_What is required:_
In the entries below, every line with the string "Image" is to be reported.

_Records from a collection:_
§
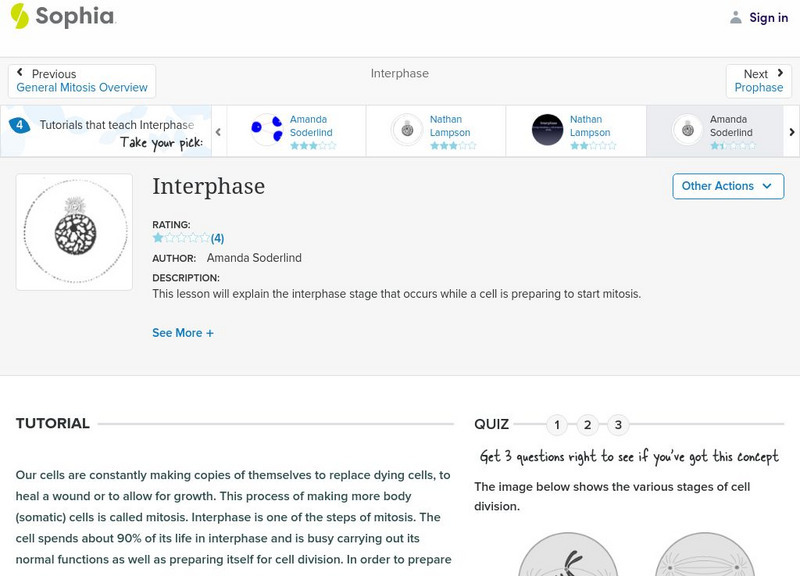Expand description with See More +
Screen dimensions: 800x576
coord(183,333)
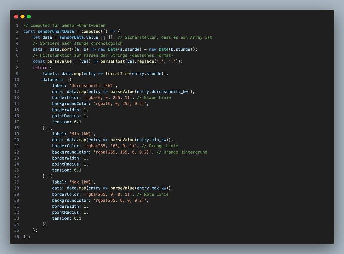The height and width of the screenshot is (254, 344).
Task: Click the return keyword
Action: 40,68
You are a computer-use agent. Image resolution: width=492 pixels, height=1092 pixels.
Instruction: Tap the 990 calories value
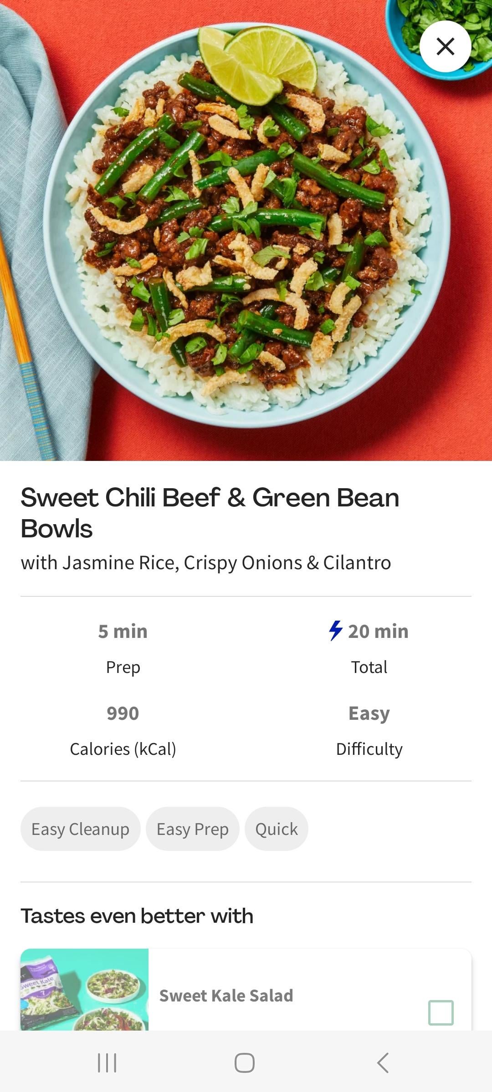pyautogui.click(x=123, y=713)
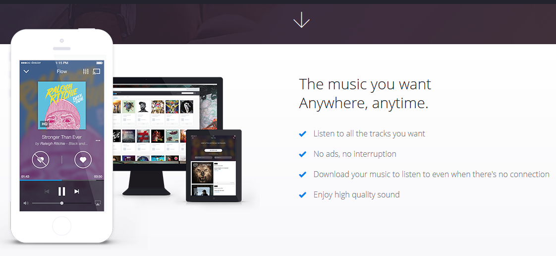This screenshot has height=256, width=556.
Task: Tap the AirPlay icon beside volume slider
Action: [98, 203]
§
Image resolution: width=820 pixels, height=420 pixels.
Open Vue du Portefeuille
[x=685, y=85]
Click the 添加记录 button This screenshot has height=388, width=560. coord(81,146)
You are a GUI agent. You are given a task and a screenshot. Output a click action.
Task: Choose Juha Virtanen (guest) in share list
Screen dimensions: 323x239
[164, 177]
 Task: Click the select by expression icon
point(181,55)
§
_Your solution:_
You are a computer-use agent. Image resolution: width=492 pixels, height=1092 pixels.
Image resolution: width=820 pixels, height=420 pixels.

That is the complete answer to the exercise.